# Document extract
Visualize the ablation study results across seeds, learning rates, and entropy targets. Load results from the saved JSON and generate comparison plots.

In [None]:
import pandas as pd
import matplotlib.pyplot as plt
import seaborn as sns
import numpy as np

# Load ablation results from JSON
results_path = "logs/ablations/results.json"

try:
    with open(results_path, 'r') as f:
        ablation_results = json.load(f)
    
    # Convert to DataFrame for easier analysis
    df = pd.DataFrame(ablation_results)
    
    print(f"Loaded {len(df)} ablation runs from {results_path}")
    print(f"\nColumns: {df.columns.tolist()}")
    print(f"\nSummary statistics:")
    print(df[['seed', 'learning_rate', 'target_entropy', 'mean_last_50']].describe())
    
    # Create visualization
    fig, axes = plt.subplots(1, 3, figsize=(18, 5))
    
    # Plot 1: Bar plot by learning rate
    ax1 = axes[0]
    lr_summary = df.groupby('learning_rate')['mean_last_50'].agg(['mean', 'std']).reset_index()
    lr_summary['learning_rate_str'] = lr_summary['learning_rate'].apply(lambda x: f"{x:.0e}")
    ax1.bar(lr_summary['learning_rate_str'], lr_summary['mean'], 
            yerr=lr_summary['std'], capsize=5, alpha=0.7, color='steelblue')
    ax1.set_title('Performance by Learning Rate', fontsize=14, fontweight='bold')
    ax1.set_xlabel('Learning Rate')
    ax1.set_ylabel('Mean Reward (Last 50 Episodes)')
    ax1.grid(True, alpha=0.3, axis='y')
    
    # Plot 2: Bar plot by entropy target
    ax2 = axes[1]
    ent_summary = df.groupby('target_entropy')['mean_last_50'].agg(['mean', 'std']).reset_index()
    ent_summary['target_entropy_str'] = ent_summary['target_entropy'].astype(str)
    ax2.bar(ent_summary['target_entropy_str'], ent_summary['mean'], 
            yerr=ent_summary['std'], capsize=5, alpha=0.7, color='coral')
    ax2.set_title('Performance by Entropy Target', fontsize=14, fontweight='bold')
    ax2.set_xlabel('Entropy Target (Exploration Strength)')
    ax2.set_ylabel('Mean Reward (Last 50 Episodes)')
    ax2.grid(True, alpha=0.3, axis='y')
    
    # Plot 3: Heatmap (learning rate × entropy target)
    ax3 = axes[2]
    pivot_table = df.pivot_table(values='mean_last_50', 
                                  index='learning_rate', 
                                  columns='target_entropy', 
                                  aggfunc='mean')
    sns.heatmap(pivot_table, annot=True, fmt='.1f', cmap='YlOrRd', ax=ax3, cbar_kws={'label': 'Mean Reward'})
    ax3.set_title('Interaction: LR × Entropy', fontsize=14, fontweight='bold')
    ax3.set_xlabel('Entropy Target')
    ax3.set_ylabel('Learning Rate')

# Given problem 1
In the ablation plotting notebook excerpt, what file path are the results loaded from?
# Given problem 2
Write out everything in the ablation plotting notebook excerpt from "ax2.set_title('Performance by Entropy" down to "ax2.grid(True, alpha=0.3, axis='y')", character for character.

# Information supplied
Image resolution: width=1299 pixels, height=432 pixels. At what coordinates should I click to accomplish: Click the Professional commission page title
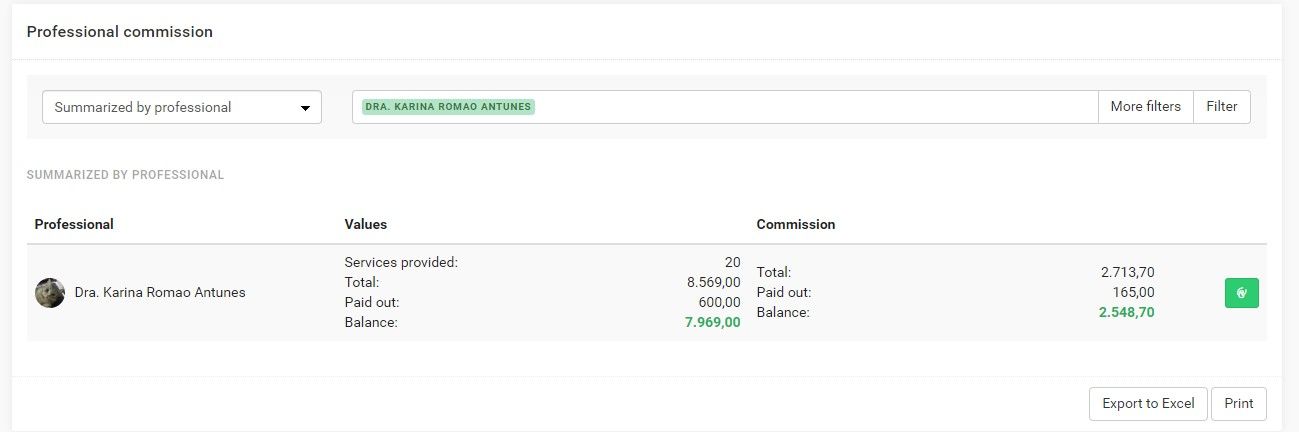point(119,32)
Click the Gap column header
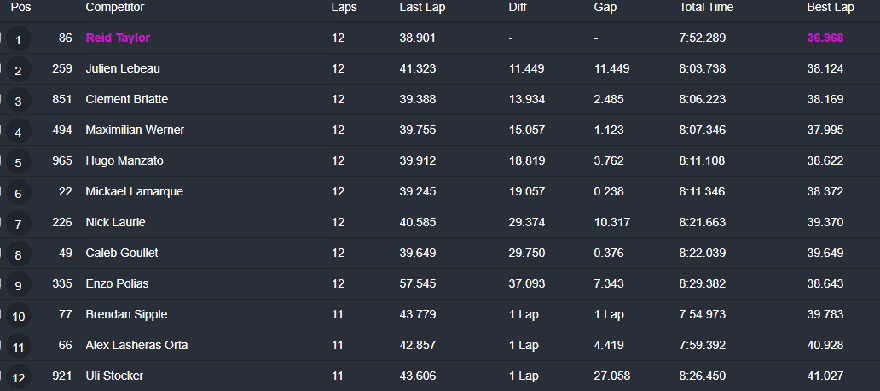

# Expected answer 1
logs/ablations/results.json

# Expected answer 2
ax2.set_title('Performance by Entropy Target', fontsize=14, fontweight='bold')
    ax2.set_xlabel('Entropy Target (Exploration Strength)')
    ax2.set_ylabel('Mean Reward (Last 50 Episodes)')
    ax2.grid(True, alpha=0.3, axis='y')